- _Selected excerpt_
We must improve on disaster preparedness

HARARE - The harrowing pictures of flood victims, ruined property and stranded stock in Tokwe-Mukorsi have brought home the damage the forces of nature can wreak on communities.

We must expect this extreme weather to become more frequent, made worse by the warming of the atmosphere. The Tokwe-Mukorsi floods remind us that the real issue is intensity.

We have to prepare, not just for too much water, but too little; not just for rain but for record tides.

The cost of adaptation to the effects of climate change is significant and so far hardly recognised.

It’s all too typical of our short-term perspectives as a nation that so many have concentrated on easy answers and facile blame. We won’t solve our problems by indiscriminate dredging or appealing for assistance from the international community.

It’s not a simple matter of resources. We have to have a programme of long-term adaptation that enables us to cope with these fundamental and irreversible changes.

The government last week appealed for $19,7 million from the international community to meet urgent humanitarian needs for the Tokwe-Mukorsi Dam basin disaster.

Ignatious Chombo, the Local Government minister, said the cash was needed for food, tents, non-food items, emergency medical supplies, logistical support for search rescue, evacuation and delivery of relief, construction of schools, six primary and two secondary schools, urgent relocation and preparation, urgent infrastructure development including clinics, boreholes and dip tanks.

About 20 000 people within the dam basin are at high risk while another 40 000 downstream are at medium risk of flooding.

(Stored data entries)
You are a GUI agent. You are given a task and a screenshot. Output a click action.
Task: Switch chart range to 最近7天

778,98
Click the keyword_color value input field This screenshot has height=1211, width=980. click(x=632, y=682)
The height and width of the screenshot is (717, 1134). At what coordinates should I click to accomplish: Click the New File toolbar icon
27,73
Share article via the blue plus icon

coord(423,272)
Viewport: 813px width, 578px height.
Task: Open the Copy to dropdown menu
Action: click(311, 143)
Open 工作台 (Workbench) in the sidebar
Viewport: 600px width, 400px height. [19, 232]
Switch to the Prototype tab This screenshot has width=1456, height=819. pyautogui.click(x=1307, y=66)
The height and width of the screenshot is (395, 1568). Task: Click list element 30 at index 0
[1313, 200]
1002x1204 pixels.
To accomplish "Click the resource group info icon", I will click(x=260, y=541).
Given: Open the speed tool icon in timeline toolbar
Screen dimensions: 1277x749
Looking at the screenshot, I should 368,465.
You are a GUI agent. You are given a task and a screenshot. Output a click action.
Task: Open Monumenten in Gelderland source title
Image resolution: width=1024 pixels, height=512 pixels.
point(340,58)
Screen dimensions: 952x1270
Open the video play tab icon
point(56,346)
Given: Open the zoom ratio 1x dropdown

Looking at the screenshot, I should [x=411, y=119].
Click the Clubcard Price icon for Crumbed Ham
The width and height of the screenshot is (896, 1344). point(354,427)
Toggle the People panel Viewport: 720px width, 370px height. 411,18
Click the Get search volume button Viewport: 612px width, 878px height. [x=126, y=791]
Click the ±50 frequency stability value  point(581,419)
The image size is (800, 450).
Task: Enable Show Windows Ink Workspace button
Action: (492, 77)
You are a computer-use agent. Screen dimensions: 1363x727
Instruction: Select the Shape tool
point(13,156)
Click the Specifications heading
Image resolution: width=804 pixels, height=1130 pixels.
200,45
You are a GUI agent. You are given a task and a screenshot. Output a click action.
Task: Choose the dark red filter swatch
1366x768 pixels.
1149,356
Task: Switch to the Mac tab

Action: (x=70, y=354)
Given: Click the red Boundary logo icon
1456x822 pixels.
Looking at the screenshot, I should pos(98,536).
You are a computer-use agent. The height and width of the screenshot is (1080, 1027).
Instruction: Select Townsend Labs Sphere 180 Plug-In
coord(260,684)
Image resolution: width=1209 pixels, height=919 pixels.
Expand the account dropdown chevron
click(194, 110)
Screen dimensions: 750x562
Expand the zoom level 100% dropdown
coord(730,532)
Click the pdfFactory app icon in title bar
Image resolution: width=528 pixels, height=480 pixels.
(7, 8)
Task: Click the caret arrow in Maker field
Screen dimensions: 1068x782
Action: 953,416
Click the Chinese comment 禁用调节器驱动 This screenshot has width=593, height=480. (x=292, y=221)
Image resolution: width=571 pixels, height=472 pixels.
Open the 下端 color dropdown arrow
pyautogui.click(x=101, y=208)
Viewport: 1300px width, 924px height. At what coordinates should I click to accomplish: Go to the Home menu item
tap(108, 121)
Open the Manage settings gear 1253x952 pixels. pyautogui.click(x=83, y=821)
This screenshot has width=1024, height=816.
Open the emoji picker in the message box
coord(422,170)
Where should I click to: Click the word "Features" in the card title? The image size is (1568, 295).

- _To do_
A - According to the editorial on disaster preparedness, how many people downstream of the Tokwe-Mukorsi Dam are at medium risk of flooding?
B - Swap "dredging" for "drainage" in the editorial on disaster preparedness, and write out everything from "HARARE - The" down to "the international community.".
C - Extend the editorial on disaster preparedness with a few more paragraphs that pick up after its final sentence.

- _Results_
A - About 40 000 people downstream are at medium risk of flooding.

B -
HARARE - The harrowing pictures of flood victims, ruined property and stranded stock in Tokwe-Mukorsi have brought home the damage the forces of nature can wreak on communities.

We must expect this extreme weather to become more frequent, made worse by the warming of the atmosphere. The Tokwe-Mukorsi floods remind us that the real issue is intensity.

We have to prepare, not just for too much water, but too little; not just for rain but for record tides.

The cost of adaptation to the effects of climate change is significant and so far hardly recognised.

It’s all too typical of our short-term perspectives as a nation that so many have concentrated on easy answers and facile blame. We won’t solve our problems by indiscriminate drainage or appealing for assistance from the international community.

C -
Government needs to plan for increased spending on flood prevention.

The current shortfall in spending is regrettable, given the human tragedy.

We need to find the proper resources for flood prevention. Beyond capital spending, we will need much more fundamental change.

Both flooding and the effects of drought are made significantly worse by some modern farming practices.

The compaction of the soil means less absorption of rainfall. When the rainfall is too little, the aquifers are not sufficiently replenished. When it’s too much, the run-off swells the rivers and makes flooding worse.

With so much more land being drained, the quantity of water driving down our watercourses is much increased and simply overwhelms their carrying capacity.

The historic methods of flood alleviation — of wash meadows and other soft defences — have largely been abandoned and we are not encouraging the kind of cultivation higher up our rivers that can help to hold back the water.

We have to act now to protect Zimbabwe against the effects of the changes — the flooding, storms and drought that will become more frequent and severe.